In practice, we will want to make decisions based on several factors. This is a thing at which Boolean values excel: we can perform operations on them. The most common ones are not, or, and and.

The not operation is, quite literaly, the opposite of a statement. For example, if we state “it is true that the coin landed on its head”, then not this statement is “it is not true that the coin landed on its head”, which is the same thing as “it is false than the coin landed on its head”.

Most programming languages use !x to mean not x. If we run the code below, what you do think will happen?

println(!true)
println(!false)

false
true


Adding ! in front of a statement will return the other Boolean value.

Boolean values can also be combined. Coming back to deciding on a mode of transportation: the same trip by subway would take 8 minutes. Biking is still faster, but what if it is raining? We can add a rule, to say:

if it rains
take the subway
else
if the subway is faster than biking
take the subway
else
take the bike


This block above is called a nested statement. We start with an if, and then within it, have another if. This is not too bad, but increasing the nestedness of statements is a very effective way of having too much complexity! And too much complexity is, in turn, a great way to introduce mistakes that are hard to understand. This is, generally, the opposite of what we want to do.

So we can re-word this expression slightly:

if (the subway is faster than the bike) or (it rains)
take the subway
else
take the bike


There is a new word here: or. The or operator will look at both statements (Is the subway faster? Is it raining?), and return true if either of them is true. Let’s have a look:

println("true or false:\t", true || false)
println("false or false:\t", false || false)
println("false or true:\t", false || true)
println("true or true:\t", true || true)

true or false:	true
false or false:	false
false or true:	true
true or true:	true


Most programming languages will use || or or or | to write the or operation. We can now fine tune our code, to decide between the subway and the bike, as a function of the weather. Run the cell below: what do you expect?

time_by_subway = 8
time_by_bike = 4
rain = true

if (time_by_subway < time_by_bike) | rain
println("You should take the subway")
else
println("You should bike")
end

You should take the subway


Because it rains (rain = true), our code is correctly telling us to take the subway.

# Who'll stop the rain?

Now, what would you change to make it stop raining? And what do you expect to see as an output?

At this point, it is important to note that there are many, many ways to write the same code. Maybe you would like to ask the question “Is it not raining?” instead, or decide which mode of transporation takes the longest time. As long as they give the correct answer, all of these formulations are valid. The important thing is that they let you write code that is easy to read, and easy to understand.

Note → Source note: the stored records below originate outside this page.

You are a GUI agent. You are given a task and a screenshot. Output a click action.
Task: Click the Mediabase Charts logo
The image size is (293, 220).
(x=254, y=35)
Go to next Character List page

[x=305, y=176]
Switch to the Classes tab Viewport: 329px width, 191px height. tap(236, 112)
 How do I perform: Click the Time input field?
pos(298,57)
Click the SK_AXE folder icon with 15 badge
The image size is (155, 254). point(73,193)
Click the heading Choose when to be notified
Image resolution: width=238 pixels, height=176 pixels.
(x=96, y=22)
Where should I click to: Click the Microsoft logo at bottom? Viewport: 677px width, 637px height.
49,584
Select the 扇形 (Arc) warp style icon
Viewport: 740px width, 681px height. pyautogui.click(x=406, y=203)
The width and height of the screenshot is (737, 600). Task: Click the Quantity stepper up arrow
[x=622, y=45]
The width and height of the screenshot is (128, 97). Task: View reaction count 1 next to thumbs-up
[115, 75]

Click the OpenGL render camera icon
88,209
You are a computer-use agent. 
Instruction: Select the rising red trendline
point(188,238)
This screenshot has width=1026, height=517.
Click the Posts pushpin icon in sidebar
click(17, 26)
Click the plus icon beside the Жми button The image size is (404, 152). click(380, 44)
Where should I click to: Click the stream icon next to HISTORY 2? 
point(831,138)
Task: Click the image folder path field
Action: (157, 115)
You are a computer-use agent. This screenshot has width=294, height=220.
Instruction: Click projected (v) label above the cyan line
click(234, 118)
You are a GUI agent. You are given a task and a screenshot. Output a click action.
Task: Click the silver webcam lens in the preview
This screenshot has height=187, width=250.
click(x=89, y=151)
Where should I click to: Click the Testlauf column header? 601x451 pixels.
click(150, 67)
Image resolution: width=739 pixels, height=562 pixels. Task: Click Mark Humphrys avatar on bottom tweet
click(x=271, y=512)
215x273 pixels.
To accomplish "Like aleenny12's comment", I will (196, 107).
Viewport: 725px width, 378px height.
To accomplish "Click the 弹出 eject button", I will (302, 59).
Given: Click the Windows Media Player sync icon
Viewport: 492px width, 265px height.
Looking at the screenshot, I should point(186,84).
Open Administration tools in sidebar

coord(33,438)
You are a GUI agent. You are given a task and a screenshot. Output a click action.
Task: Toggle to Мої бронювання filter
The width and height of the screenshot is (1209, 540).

What if nested statements are easier to understand for you? Well, this is fine. The most important thing is to write code that prevents you from making mistakes. If you are more confident in your nested statements, then use them!

Before we move on, there is a final operation on Booleans we need to discuss: and. Most programming languages will use & or && or and to describe it. The and operation will look at both statements, and return true only if both are true:

println("true and false:\t", true && false)
println("false and false:\t", false && false)
println("false and true:\t", false && true)
println("true and true:\t", true && true)

true and false:	false
false and false:	false
false and true:	false
true and true:	true


So far, we have learned about Boolean values, and the if operation. Using if is a way to look at a statement, and do different things when it is true or false. In a lot of cases, we want to also perform operations on a large number of elements. To do so, we will use the second word: for. But because it is a confusing one, we will do so in the next lesson.